Berita Kampus

Duduk Perkara Kericuhan Pemira Unmul: Suara Dipangkas hingga Wakil Rektor Turun Tangan

Memahami duduk perkara atas peliknya Pemira Unmul 2021.

Sumber Gambar: Istimewa/Sketsa

SKETSA - Sudah pukul 11 malam, namun sidang terbatas membahas sengkarut pemilihan Presiden Badan Eksekutif Mahasiswa (BEM) Unmul belum juga usai Di sebuah ruangan di Unmul, sidang pada Rabu (8/12), itu berlangsung sengit. Para mahasiswa saling potong suara, mengemukakan pendapat mengenai Pemilihan Umum Raya (Pemira).

Kericuhan ini tidak bisa dilepaskan dari rangkaian kegiatan Pemira sebelumnya. Sketsa bersama kaltimkece.id mengumpulkan informasi merangkum duduk perkara peliknya perayaan demokrasi tahun ini di Unmul.

# # # # #

TUGAS LATIHAN: Lanjutkan berita tentang kericuhan Pemira Unmul 2021 di atas, dimulai setelah kalimat terakhir yang tertera.

# # # # #

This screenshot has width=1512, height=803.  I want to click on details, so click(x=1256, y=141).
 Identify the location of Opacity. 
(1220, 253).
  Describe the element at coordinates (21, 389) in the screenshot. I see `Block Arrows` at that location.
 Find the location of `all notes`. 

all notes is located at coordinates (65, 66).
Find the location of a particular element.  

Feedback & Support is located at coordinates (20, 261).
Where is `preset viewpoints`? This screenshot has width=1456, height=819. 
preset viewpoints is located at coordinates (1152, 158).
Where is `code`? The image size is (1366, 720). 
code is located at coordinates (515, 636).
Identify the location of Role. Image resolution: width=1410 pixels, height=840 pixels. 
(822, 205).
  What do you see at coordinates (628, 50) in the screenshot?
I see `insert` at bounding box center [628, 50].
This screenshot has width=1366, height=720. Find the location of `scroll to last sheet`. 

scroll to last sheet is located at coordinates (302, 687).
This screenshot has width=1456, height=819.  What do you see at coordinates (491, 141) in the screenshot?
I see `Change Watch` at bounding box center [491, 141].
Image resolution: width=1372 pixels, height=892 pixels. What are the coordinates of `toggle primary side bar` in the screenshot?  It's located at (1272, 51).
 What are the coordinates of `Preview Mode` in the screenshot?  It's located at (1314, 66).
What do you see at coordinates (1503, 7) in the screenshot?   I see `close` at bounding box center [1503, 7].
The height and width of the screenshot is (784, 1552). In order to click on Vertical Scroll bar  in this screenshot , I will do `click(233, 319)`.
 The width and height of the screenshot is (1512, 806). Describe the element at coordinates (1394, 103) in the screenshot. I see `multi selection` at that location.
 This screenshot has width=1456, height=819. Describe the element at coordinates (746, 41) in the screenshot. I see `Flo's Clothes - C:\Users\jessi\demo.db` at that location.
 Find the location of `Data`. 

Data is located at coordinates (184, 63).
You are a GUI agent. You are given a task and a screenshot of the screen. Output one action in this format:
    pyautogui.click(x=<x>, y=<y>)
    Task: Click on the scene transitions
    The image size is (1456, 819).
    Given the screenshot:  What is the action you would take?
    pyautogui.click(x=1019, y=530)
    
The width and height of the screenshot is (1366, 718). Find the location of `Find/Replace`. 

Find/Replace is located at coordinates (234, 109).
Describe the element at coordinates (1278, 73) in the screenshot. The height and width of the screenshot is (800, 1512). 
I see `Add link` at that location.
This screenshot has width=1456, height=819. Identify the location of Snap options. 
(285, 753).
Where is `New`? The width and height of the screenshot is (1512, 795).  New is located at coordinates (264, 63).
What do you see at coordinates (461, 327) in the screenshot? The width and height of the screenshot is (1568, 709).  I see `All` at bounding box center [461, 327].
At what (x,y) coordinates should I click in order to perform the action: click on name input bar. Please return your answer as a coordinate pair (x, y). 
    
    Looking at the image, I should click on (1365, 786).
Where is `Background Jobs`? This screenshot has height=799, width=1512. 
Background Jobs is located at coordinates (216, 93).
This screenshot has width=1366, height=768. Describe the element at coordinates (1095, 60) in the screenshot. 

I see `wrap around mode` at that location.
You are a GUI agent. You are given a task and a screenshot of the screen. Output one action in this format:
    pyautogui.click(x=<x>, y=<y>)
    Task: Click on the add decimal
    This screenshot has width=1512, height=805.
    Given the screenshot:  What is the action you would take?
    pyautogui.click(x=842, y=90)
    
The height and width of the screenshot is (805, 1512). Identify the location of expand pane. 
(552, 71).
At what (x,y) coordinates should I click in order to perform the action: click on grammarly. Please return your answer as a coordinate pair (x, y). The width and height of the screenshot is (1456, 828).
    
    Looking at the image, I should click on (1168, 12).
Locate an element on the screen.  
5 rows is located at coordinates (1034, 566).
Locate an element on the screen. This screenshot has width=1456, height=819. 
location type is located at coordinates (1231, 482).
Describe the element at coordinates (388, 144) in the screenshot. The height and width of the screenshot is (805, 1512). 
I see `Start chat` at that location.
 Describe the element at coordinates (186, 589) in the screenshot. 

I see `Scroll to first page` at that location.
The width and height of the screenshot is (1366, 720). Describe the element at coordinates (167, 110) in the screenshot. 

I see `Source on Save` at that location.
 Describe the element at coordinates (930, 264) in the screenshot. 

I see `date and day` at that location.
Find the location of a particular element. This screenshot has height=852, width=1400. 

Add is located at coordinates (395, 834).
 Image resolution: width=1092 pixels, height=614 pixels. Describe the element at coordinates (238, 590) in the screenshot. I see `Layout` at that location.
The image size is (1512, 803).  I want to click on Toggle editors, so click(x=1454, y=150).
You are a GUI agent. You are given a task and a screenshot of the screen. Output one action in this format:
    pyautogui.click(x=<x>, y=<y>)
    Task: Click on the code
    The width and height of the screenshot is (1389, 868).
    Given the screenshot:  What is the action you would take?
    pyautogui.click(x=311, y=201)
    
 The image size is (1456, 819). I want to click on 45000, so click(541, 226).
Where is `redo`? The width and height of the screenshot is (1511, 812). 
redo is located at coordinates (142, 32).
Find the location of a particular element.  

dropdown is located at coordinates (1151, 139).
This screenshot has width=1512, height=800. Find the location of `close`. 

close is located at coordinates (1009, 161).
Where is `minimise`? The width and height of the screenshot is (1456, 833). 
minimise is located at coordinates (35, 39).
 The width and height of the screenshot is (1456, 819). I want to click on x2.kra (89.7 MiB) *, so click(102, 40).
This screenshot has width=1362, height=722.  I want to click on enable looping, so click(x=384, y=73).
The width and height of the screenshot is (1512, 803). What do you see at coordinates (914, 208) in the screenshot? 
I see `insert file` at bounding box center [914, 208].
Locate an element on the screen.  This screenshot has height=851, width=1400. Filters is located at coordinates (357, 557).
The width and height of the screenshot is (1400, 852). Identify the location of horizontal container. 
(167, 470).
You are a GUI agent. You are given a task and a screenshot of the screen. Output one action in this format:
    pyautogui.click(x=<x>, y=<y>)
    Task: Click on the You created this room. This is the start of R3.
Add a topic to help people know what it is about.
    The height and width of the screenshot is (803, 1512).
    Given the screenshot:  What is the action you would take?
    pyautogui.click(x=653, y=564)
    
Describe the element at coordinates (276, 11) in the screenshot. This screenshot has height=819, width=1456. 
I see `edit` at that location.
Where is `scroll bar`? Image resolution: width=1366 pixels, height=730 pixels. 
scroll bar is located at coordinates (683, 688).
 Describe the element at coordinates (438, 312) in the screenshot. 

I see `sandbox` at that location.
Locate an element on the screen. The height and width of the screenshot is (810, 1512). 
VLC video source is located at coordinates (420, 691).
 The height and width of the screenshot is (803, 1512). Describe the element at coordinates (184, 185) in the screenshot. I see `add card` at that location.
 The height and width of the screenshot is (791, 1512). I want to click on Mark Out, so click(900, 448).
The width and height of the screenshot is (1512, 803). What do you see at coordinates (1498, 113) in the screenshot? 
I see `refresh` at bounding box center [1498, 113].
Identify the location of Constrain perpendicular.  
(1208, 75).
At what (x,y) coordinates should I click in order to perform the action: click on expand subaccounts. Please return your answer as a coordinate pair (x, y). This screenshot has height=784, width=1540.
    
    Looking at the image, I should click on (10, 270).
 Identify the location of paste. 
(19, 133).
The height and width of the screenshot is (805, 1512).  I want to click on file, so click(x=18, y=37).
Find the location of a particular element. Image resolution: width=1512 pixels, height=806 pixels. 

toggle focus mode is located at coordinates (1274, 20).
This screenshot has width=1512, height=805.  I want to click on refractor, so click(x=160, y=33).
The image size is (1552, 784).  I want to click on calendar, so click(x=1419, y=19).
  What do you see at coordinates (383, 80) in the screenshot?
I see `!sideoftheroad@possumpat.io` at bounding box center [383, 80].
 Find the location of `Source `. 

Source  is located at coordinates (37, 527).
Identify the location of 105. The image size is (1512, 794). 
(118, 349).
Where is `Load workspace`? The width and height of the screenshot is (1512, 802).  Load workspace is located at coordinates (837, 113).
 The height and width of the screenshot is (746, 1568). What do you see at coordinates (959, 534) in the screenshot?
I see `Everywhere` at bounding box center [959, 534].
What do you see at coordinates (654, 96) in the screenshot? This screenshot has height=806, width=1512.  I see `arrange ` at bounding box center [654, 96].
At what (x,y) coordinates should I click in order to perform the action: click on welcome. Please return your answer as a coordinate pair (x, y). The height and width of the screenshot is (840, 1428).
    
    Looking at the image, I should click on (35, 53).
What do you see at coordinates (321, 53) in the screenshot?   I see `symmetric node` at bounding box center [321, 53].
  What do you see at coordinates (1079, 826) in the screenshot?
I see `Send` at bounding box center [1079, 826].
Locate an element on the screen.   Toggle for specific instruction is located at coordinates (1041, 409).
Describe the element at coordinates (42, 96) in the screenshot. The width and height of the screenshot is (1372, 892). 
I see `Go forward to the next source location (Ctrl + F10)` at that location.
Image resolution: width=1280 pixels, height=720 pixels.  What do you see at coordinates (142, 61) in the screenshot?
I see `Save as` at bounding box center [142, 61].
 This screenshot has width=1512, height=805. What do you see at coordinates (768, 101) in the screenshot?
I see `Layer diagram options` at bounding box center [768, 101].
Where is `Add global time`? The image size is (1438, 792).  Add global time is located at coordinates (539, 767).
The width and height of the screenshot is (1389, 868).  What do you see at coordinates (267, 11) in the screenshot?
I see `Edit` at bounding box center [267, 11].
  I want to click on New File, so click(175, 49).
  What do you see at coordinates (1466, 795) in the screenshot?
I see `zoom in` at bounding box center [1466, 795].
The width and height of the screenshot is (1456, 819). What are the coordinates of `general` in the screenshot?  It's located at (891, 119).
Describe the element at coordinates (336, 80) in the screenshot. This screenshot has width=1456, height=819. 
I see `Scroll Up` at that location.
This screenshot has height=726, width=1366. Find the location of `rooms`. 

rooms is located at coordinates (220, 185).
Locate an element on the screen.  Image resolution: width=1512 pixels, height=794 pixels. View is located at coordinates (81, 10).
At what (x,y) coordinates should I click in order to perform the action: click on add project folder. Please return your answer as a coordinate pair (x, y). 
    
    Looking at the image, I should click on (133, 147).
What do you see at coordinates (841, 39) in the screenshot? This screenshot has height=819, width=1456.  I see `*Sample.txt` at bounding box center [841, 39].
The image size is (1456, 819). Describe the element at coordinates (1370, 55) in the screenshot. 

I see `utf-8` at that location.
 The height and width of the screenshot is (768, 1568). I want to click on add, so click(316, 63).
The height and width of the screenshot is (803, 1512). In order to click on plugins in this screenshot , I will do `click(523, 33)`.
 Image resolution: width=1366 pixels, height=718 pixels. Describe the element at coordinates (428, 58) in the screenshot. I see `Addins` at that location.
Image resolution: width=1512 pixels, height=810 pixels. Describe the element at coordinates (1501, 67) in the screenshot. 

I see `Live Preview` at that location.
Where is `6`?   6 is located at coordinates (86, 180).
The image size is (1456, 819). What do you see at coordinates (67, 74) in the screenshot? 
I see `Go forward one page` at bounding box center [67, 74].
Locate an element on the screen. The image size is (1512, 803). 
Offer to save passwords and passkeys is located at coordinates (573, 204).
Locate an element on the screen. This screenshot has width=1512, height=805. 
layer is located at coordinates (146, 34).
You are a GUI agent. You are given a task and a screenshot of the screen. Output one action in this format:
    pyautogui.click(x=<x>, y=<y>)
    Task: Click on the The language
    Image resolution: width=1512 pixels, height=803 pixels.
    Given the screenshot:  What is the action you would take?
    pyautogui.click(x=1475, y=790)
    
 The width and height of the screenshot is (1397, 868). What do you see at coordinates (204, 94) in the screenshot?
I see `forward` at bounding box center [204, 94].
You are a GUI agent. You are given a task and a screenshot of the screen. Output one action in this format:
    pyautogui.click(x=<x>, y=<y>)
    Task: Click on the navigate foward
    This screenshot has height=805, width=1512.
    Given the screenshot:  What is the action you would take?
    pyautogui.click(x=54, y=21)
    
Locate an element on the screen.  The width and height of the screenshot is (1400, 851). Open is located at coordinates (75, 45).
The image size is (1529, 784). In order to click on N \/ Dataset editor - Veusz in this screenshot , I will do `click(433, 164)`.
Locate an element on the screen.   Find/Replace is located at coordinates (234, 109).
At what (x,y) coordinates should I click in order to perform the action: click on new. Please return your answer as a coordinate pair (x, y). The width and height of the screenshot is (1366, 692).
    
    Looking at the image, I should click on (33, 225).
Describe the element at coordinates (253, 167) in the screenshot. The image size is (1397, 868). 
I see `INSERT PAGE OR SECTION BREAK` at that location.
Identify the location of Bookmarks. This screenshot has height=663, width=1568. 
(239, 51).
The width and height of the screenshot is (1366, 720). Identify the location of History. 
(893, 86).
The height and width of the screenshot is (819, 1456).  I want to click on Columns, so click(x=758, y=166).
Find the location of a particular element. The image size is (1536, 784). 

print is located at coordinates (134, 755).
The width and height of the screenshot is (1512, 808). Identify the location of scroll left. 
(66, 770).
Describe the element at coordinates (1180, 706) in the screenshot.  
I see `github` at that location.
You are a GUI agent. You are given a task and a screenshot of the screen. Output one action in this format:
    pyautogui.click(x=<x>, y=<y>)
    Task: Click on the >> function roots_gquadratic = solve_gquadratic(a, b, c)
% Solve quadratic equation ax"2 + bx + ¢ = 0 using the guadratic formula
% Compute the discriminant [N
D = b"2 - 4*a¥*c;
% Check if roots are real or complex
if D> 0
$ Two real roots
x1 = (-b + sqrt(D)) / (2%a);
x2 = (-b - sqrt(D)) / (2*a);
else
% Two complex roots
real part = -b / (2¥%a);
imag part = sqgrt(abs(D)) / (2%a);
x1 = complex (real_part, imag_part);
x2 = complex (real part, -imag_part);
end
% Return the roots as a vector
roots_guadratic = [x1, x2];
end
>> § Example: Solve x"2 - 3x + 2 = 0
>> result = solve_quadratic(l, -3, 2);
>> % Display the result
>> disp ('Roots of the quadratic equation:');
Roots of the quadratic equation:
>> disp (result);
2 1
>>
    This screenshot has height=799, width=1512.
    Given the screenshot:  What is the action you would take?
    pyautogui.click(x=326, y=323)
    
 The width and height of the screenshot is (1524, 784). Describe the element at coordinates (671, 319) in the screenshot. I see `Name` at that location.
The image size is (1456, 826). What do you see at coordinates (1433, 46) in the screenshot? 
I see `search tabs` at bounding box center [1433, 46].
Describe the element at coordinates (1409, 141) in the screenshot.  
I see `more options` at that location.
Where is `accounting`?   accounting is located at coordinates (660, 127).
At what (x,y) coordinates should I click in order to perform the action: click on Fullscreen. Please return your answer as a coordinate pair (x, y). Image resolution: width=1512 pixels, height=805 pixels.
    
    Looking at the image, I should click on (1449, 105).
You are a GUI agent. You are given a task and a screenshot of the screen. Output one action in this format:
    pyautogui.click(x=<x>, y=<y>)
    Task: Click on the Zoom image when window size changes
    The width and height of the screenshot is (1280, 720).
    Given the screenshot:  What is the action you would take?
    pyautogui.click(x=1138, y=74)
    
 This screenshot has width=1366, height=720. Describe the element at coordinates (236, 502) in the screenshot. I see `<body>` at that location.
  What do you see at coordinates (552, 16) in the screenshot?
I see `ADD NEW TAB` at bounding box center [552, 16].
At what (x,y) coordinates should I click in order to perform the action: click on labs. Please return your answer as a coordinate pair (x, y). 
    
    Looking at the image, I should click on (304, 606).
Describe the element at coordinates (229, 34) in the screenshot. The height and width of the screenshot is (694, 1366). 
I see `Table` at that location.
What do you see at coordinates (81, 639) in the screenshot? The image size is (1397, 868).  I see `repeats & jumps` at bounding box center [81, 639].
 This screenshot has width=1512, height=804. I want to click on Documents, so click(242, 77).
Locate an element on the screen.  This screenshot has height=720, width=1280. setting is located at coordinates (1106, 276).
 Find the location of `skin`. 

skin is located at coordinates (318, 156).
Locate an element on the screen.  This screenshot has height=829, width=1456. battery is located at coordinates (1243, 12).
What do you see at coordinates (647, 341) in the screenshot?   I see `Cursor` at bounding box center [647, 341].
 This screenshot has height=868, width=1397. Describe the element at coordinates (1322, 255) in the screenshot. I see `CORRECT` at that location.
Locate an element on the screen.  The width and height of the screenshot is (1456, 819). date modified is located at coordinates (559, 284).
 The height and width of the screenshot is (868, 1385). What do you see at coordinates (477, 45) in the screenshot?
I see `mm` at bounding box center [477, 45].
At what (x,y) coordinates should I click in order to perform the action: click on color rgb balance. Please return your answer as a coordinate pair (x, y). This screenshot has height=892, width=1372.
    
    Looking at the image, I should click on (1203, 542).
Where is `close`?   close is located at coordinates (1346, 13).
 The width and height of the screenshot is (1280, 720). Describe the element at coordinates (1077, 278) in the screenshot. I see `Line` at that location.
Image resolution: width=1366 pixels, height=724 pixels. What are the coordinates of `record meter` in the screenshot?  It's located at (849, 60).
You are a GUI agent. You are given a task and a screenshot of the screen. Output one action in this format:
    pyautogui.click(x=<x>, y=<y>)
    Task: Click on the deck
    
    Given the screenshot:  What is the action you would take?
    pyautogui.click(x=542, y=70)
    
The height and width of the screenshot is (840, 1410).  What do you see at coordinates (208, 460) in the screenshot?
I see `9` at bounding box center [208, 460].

# # # # #

JAWABAN TUGAS:
Bermula ketika Komisi Penyelenggara Pemilihan Raya (KPPR) Unmul mengadakan pemungutan suara pada (30/11). Pemilihan yang dilangsungkan selama sembilan jam terhitung mulai pukul 08.00 hingga 17.00 WITA itu dilakukan sistem e-voting. Terdapat dua pasangan calon (Paslon) yang bertanding. Selain Joji Kuswanto (FT) dan Andi Indra Kurniawan (FEB), ada pula Ikzan Nopardi (FISIP) dan Bagus Rekso (FKIP), yang mana Bagus menggantikan gugurnya Kholid (FKIP) setelah ditolaknya berkas pada awal Pemira berlangsung.

Setelah seluruh suara dihitung, Ikzan-Bagus dinyatakan sebagai pemenang dengan memperoleh 4.462 suara. Sementara Joji-Kuswanto mendapat 4.440 suara. Kedua pasangan hanya berselisih 22 suara. Dengan demikian, Ikzan dan Bagus ditetapkan sebagai Presiden dan Wakil Presiden BEM Keluarga Mahasiswa (KM) Unmul periode 2021/2022.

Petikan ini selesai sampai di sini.